CUDA kernel error for BaguaStrategy with algorithm="async"

awaelchli commented 2 years ago

🐛 Bug

To Reproduce

import os

import torch
from torch.utils.data import DataLoader, Dataset

from pytorch_lightning import LightningModule, Trainer
from pytorch_lightning.strategies import BaguaStrategy

class RandomDataset(Dataset):
    def __init__(self, size, length):
        self.len = length
        self.data = torch.randn(length, size)

    def __getitem__(self, index):
        return self.data[index]

    def __len__(self):
        return self.len

class BoringModel(LightningModule):
    def __init__(self):
        super().__init__()
        self.layer = torch.nn.Linear(32, 2)

    def forward(self, x):
        return self.layer(x)

    def training_step(self, batch, batch_idx):
        loss = self(batch).sum()
        self.log("train_loss", loss)
        return {"loss": loss}

    def configure_optimizers(self):
        return torch.optim.SGD(self.layer.parameters(), lr=0.1)

def run():
    train_data = DataLoader(RandomDataset(32, 64), batch_size=2)

    model = BoringModel()
    trainer = Trainer(
        default_root_dir=os.getcwd(),
        limit_train_batches=1,
        num_sanity_val_steps=0,
        max_epochs=1,
        enable_model_summary=False,
        accelerator="gpu",
        devices=2,
        strategy=BaguaStrategy(algorithm="async")
    )
    trainer.fit(model, train_dataloaders=train_data)

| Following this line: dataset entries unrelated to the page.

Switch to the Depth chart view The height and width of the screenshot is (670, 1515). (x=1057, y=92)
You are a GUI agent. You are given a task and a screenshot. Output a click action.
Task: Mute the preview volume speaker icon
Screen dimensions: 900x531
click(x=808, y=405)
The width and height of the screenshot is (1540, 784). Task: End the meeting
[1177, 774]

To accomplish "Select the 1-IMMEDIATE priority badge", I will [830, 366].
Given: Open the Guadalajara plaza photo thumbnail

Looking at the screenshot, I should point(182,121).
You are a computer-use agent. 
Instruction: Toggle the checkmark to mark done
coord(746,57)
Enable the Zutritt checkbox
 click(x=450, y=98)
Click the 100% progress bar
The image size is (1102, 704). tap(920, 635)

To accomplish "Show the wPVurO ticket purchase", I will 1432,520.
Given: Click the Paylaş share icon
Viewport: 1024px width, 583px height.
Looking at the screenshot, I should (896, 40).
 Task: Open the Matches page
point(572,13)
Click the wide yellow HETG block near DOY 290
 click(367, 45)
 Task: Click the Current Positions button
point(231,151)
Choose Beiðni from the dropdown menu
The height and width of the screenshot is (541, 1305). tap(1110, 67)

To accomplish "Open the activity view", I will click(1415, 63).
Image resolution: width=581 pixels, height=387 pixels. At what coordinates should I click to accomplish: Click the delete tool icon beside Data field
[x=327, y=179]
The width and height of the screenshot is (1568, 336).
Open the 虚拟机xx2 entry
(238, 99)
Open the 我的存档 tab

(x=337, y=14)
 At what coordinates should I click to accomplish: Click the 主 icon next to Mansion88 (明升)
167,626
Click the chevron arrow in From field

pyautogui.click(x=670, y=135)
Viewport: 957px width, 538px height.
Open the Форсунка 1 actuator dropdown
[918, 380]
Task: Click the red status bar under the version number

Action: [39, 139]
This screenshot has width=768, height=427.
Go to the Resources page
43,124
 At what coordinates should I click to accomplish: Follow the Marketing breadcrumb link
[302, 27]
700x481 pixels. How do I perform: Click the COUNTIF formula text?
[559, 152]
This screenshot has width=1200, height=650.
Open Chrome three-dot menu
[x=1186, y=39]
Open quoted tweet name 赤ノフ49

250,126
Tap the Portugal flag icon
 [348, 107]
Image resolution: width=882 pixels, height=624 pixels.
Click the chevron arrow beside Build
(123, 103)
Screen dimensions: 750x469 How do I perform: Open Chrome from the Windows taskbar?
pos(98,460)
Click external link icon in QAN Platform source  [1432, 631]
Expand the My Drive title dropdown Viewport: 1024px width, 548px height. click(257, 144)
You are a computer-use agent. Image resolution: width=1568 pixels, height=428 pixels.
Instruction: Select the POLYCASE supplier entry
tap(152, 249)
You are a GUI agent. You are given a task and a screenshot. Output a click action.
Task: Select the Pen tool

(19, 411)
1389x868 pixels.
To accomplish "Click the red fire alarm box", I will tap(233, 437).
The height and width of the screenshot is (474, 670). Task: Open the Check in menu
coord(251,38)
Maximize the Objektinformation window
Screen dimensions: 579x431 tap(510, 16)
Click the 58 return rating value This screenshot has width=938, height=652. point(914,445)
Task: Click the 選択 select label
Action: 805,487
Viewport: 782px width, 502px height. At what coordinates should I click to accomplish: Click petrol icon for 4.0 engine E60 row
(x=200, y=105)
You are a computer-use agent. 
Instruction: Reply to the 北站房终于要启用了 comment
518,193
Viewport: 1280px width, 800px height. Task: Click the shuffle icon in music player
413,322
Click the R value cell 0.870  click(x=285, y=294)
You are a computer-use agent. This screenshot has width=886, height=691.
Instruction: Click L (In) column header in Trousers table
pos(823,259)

if __name__ == "__main__":
    run()

algorithm="gradient_all_reduce": no error algorithm="decentralized": no error

algorithm="async":

Failed: Cuda error kernels/bagua_kernels.cu:628 'no kernel image is available for execution on the device

algorithm="bytegrad":

Failed: Cuda error kernels/bagua_kernels.cu:285 'invalid device function'

algorithm="low_precision_decentralized":

Failed: Cuda error kernels/bagua_kernels.cu:597 'no kernel image is available for execution on the device'

Expected behavior

No error.

Environment

* CUDA:
        - GPU:
                - NVIDIA GeForce RTX 3090
                - NVIDIA GeForce RTX 3090
                - NVIDIA GeForce RTX 3090
                - NVIDIA GeForce RTX 3090
                - NVIDIA GeForce RTX 3090
                - NVIDIA GeForce RTX 3090
                - NVIDIA GeForce RTX 3090
                - NVIDIA GeForce RTX 3090
        - available:         True
        - version:           11.3
* Packages:
        - numpy:             1.21.2
        - pyTorch_debug:     False
        - pyTorch_version:   1.11.0
        - pytorch-lightning: 1.7.0dev
        - tqdm:              4.62.3
* System:
        - OS:                Linux
        - architecture:
                - 64bit
                - ELF
        - processor:         x86_64
        - python:            3.9.7
        - version:           #64-Ubuntu SMP Wed Dec 9 08:16:25 UTC 2020

Additional context

Installed bagua-cuda111

nvcc --version 

nvcc: NVIDIA (R) Cuda compiler driver
Copyright (c) 2005-2020 NVIDIA Corporation
Built on Mon_Oct_12_20:09:46_PDT_2020
Cuda compilation tools, release 11.1, V11.1.105
Build cuda_11.1.TC455_06.29190527_0

cc @awaelchli @wangraying @akihironitta

redleaf-kim commented 2 years ago

Any progress?

I encountered same issues with bytegrad Failed: Cuda error kernels/bagua_kernels.cu:285 'invalid device function

When I'am using single gpu, it works fine but the issue appears only with multi-gpus

stale[bot] commented 2 years ago

This issue has been automatically marked as stale because it hasn't had any recent activity. This issue will be closed in 7 days if no further activity occurs. Thank you for your contributions, Pytorch Lightning Team!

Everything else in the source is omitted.